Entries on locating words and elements
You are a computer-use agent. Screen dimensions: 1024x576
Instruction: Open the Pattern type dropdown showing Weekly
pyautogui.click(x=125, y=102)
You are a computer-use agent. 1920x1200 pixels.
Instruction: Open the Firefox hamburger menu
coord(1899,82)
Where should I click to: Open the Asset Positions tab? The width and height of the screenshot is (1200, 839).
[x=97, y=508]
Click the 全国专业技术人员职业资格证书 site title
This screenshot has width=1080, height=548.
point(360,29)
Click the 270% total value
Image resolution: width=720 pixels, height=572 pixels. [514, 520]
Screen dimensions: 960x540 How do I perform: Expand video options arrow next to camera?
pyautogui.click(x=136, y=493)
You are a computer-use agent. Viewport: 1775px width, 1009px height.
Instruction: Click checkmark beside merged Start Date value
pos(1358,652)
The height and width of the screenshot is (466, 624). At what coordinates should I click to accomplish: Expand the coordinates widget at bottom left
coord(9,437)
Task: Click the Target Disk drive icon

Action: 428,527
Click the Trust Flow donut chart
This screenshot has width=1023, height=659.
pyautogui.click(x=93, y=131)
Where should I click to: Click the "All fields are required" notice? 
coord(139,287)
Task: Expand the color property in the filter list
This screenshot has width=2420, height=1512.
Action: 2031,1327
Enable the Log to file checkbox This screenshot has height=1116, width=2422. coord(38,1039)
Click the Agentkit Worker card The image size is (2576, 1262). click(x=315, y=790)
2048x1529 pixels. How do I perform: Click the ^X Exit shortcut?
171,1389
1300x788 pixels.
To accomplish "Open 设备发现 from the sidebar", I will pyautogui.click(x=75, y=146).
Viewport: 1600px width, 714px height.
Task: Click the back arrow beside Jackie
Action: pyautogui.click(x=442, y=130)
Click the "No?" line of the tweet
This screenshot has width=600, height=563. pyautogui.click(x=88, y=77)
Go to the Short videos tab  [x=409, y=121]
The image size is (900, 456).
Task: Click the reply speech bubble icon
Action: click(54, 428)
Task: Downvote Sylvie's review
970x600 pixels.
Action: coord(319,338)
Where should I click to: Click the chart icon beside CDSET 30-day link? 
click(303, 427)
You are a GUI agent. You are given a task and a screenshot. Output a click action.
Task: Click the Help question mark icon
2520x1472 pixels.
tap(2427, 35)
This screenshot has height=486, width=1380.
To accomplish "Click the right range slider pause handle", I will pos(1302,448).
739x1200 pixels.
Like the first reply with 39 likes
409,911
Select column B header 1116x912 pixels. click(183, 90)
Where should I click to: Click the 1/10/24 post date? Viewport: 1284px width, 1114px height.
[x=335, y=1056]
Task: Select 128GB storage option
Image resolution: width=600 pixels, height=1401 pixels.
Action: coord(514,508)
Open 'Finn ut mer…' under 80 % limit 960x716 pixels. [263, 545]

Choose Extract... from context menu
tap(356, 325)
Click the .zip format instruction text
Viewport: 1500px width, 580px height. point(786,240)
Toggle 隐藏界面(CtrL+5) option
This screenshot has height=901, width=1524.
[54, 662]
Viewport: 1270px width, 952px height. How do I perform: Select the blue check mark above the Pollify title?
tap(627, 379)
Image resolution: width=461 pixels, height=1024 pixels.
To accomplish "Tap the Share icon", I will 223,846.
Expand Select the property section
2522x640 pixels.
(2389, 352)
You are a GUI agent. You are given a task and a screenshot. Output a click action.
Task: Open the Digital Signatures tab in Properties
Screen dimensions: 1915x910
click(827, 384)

### Task instructions
Return every line of the data above that contains the string "value", with case counting in the match.

### Full answer
Click the 270% total value
Instruction: Click checkmark beside merged Start Date value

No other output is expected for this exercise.